La primera aguja para suturar las heridas del Nani la encontró en el pajar de Antonio Vega durante un concierto en el que el cantante versionó Me quedo contigo, un chispazo que había surgido de la fragua de Los Chunguitos (Si me das a elegir / entre tú y la riqueza / con esa grandeza / que lleva consigo, ay amor / me quedo contigo). El título de la novela, en cambio, poco tiene que ver con el “bocado triste” de Antonio, pues hace referencia a un disco de Manzanita. “Ambos materiales se usan para envejecer las figuras de escayola, pero tienen un significado más amplio”. El talco es el vicio y la gente del bronce son los que viven al margen.

“La voz del narrador no está engolfada, pero mis personajes hablan así”. Buco, buga.
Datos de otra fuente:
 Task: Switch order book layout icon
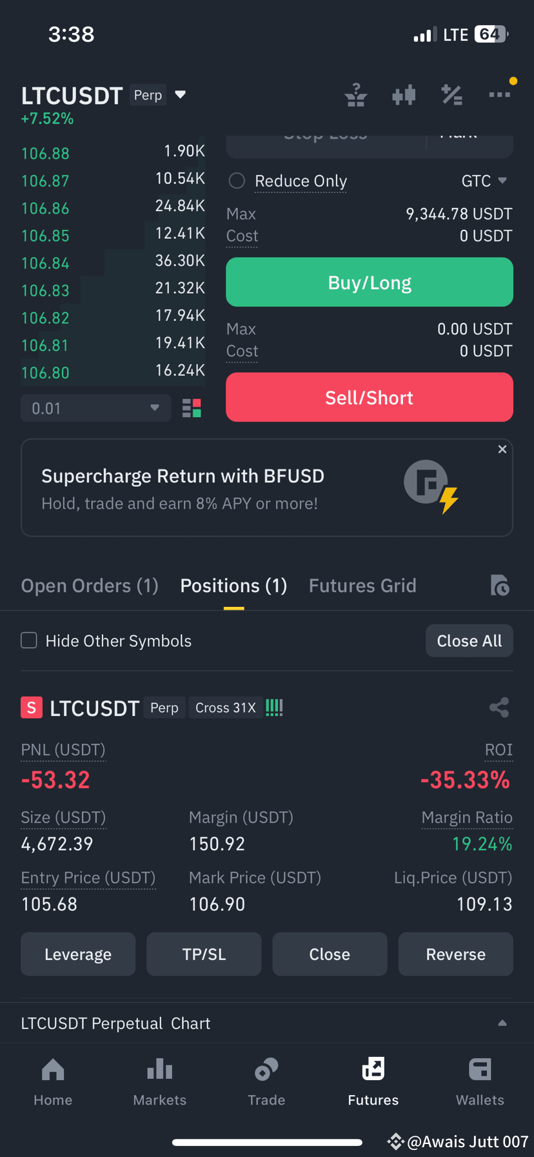point(192,408)
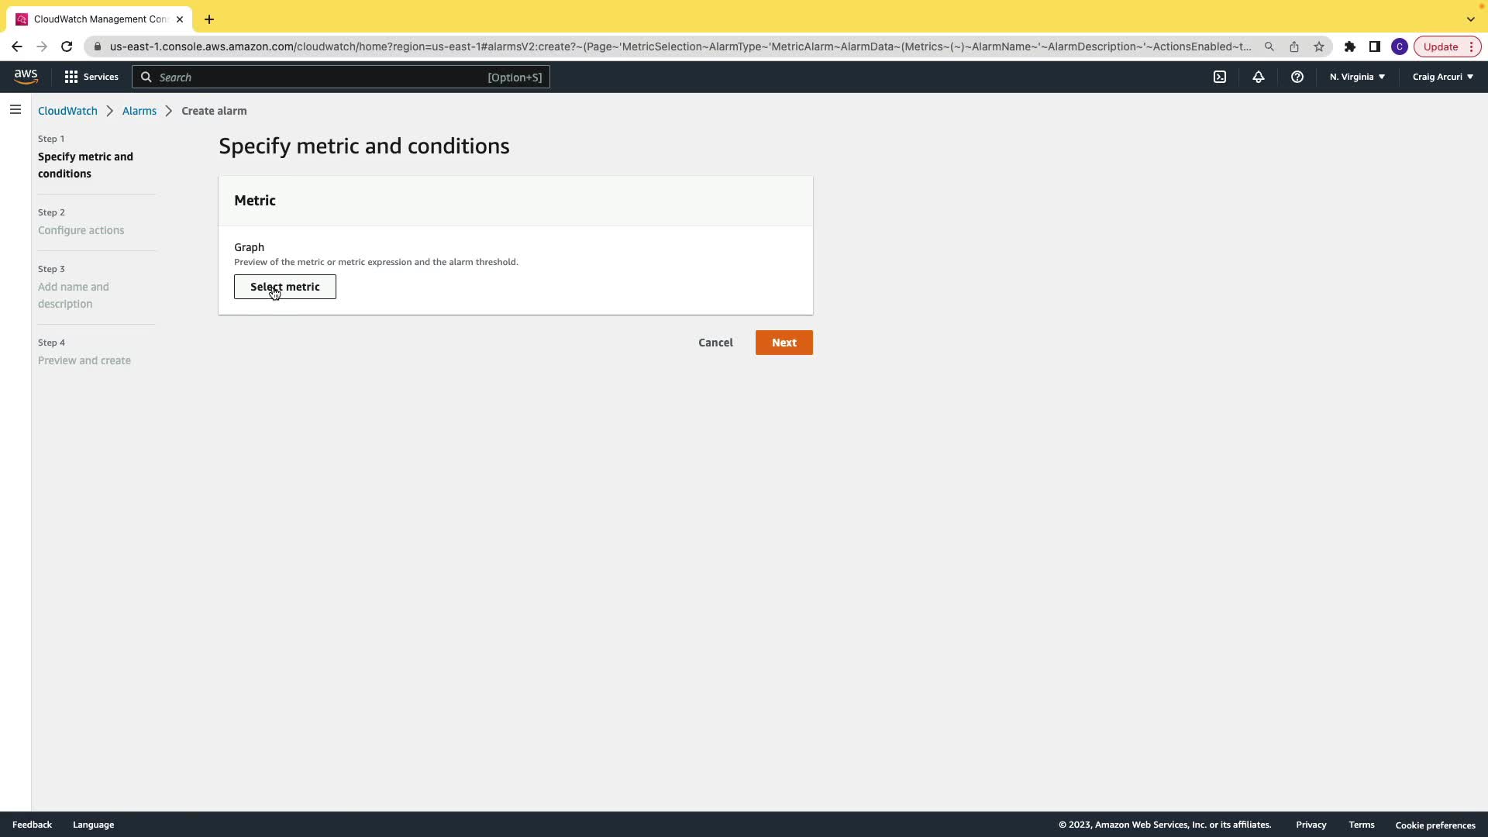
Task: Click the browser extensions puzzle icon
Action: coord(1350,47)
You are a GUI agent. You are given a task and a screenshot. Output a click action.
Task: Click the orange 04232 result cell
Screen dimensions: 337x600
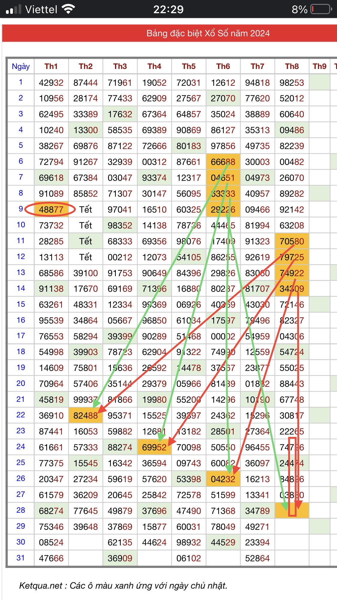[x=223, y=479]
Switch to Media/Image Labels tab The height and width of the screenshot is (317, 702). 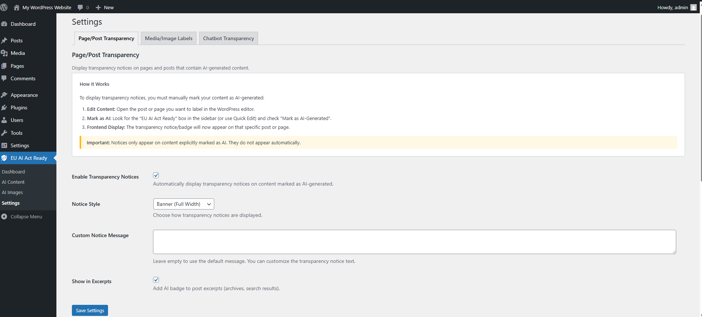(x=168, y=38)
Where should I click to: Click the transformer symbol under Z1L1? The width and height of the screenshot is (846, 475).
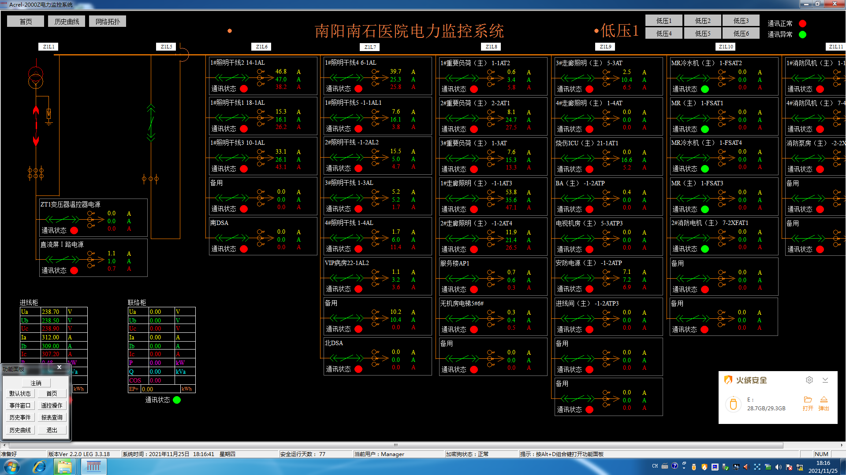36,77
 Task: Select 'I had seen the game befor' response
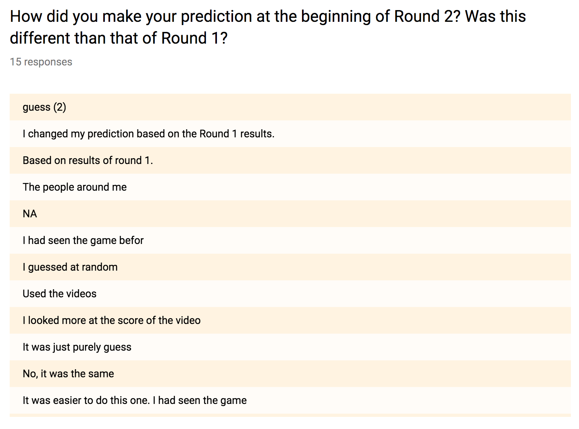[x=290, y=240]
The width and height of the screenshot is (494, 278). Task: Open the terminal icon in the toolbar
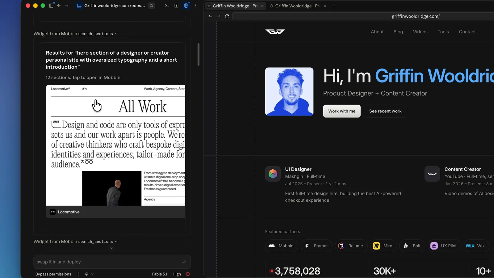167,6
Camelar, colorao. Papela, peluco. Trapi, trullo. “Dialogan en argot, su código interno”. Pero el autor de Pistola y cuchillo (la aproximación más epidérmica, García Alix mediante, a José Monge) insiste en que no es un estilista, acostumbrado a que lo prejuzguen por la pinta: fue primero el fondo que el estilo. “Me fijé en Antonio Gades para quitar barroquismo y plusvalía”, confiesa Montero Glez, mentando al revolucionario que puso a danzar a Lorca y entroncó el baile y la literatura sobre las tablas. Luego, tras el quinto vuelco, cuando los platos ya están vacíos y su gaznate reclama un vaso de agua, señala la foto de Camarón y reza: “Este señor me enseñó a mí. Es mi maestro”.